_PROMPT_: Reproduce each line from the first in the data through the line that contains "Task: Select 存储进度 from the menu" exactly; give nothing else.

_PROVIDED RECORDS_:
^^^^^^^^

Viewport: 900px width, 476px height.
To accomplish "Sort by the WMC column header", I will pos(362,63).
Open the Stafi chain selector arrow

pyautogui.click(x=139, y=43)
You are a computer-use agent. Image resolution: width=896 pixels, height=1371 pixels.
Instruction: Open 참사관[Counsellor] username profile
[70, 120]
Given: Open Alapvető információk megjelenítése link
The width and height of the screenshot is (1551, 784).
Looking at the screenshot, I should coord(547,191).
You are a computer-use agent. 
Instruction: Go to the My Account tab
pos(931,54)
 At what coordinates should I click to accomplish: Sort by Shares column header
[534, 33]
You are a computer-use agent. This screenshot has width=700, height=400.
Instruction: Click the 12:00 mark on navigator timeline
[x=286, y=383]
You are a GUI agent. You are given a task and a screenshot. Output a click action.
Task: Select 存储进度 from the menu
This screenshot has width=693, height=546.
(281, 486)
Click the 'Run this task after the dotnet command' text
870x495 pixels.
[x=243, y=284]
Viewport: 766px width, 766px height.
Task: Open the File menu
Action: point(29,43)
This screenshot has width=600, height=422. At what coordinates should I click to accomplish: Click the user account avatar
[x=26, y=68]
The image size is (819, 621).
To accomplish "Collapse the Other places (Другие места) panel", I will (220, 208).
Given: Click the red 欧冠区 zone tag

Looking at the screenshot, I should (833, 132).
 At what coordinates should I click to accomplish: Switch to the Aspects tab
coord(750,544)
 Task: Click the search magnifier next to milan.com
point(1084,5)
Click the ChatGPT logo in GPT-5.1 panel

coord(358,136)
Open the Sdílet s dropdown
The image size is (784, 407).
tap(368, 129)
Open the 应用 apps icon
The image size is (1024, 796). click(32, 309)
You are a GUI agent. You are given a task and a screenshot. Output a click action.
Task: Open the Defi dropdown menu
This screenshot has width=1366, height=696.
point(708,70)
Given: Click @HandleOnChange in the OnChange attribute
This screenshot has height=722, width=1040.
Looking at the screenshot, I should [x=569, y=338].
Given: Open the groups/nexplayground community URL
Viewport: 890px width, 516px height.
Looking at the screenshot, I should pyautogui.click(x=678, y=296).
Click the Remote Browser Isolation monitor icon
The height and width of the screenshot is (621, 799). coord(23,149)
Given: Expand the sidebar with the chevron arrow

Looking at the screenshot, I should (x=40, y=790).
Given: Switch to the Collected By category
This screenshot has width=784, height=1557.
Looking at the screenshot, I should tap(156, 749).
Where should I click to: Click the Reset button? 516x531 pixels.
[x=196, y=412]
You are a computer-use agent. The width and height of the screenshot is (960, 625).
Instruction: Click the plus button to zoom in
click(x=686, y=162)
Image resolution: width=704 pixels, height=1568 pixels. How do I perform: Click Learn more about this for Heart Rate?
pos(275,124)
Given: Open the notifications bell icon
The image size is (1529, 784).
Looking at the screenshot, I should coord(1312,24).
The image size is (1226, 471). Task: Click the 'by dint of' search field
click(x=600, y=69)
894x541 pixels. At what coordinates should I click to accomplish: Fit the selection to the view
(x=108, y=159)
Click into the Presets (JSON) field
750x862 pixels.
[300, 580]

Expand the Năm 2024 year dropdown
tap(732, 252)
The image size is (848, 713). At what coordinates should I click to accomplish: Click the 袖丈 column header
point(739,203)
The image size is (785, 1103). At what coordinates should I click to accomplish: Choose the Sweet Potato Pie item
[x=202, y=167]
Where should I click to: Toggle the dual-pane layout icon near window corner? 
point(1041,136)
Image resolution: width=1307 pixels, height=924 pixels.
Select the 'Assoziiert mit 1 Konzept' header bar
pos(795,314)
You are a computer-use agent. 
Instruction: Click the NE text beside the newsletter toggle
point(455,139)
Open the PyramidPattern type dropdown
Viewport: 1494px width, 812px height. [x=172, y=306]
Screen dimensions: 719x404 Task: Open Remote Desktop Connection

^^^^^^^^

_ANSWER TO THIS TASK_:
Viewport: 900px width, 476px height.
To accomplish "Sort by the WMC column header", I will pos(362,63).
Open the Stafi chain selector arrow

pyautogui.click(x=139, y=43)
You are a computer-use agent. Image resolution: width=896 pixels, height=1371 pixels.
Instruction: Open 참사관[Counsellor] username profile
[70, 120]
Given: Open Alapvető információk megjelenítése link
The width and height of the screenshot is (1551, 784).
Looking at the screenshot, I should coord(547,191).
You are a computer-use agent. 
Instruction: Go to the My Account tab
pos(931,54)
 At what coordinates should I click to accomplish: Sort by Shares column header
[534, 33]
You are a computer-use agent. This screenshot has width=700, height=400.
Instruction: Click the 12:00 mark on navigator timeline
[x=286, y=383]
You are a GUI agent. You are given a task and a screenshot. Output a click action.
Task: Select 存储进度 from the menu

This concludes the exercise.